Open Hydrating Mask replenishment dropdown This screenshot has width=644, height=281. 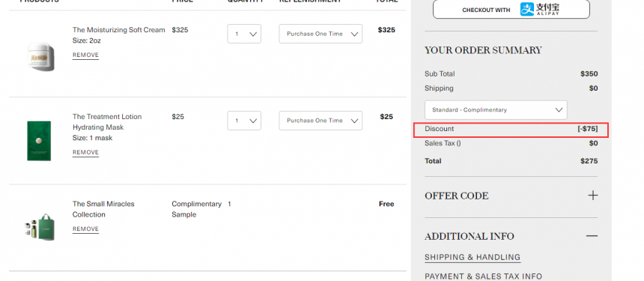(x=321, y=121)
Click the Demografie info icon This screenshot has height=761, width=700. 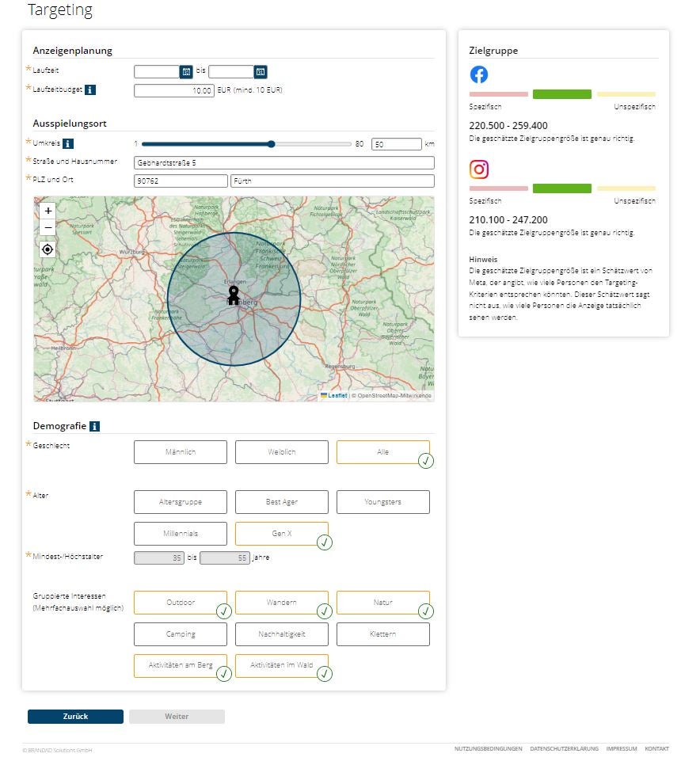coord(95,426)
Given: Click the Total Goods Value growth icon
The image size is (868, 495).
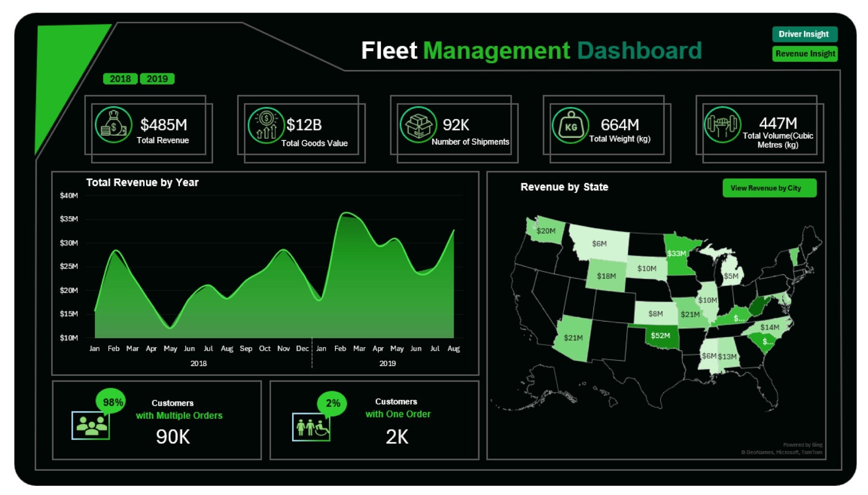Looking at the screenshot, I should pyautogui.click(x=266, y=125).
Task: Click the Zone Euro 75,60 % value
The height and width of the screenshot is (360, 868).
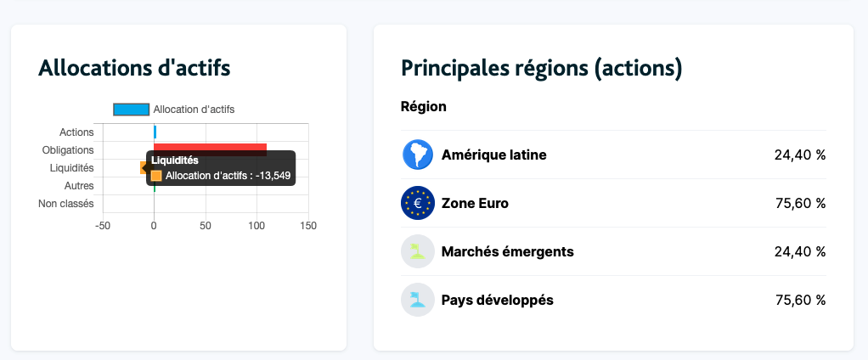Action: coord(800,203)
----------------------------------------
TASK GOAL -> The lines to write out run from the one containing "Task: Click the Zone Euro 75,60 % value" through the final line of the material above, both included; write them out exactly, with no pictures.

RESPONSE BOX ->
Task: Click the Zone Euro 75,60 % value
The height and width of the screenshot is (360, 868).
Action: coord(800,203)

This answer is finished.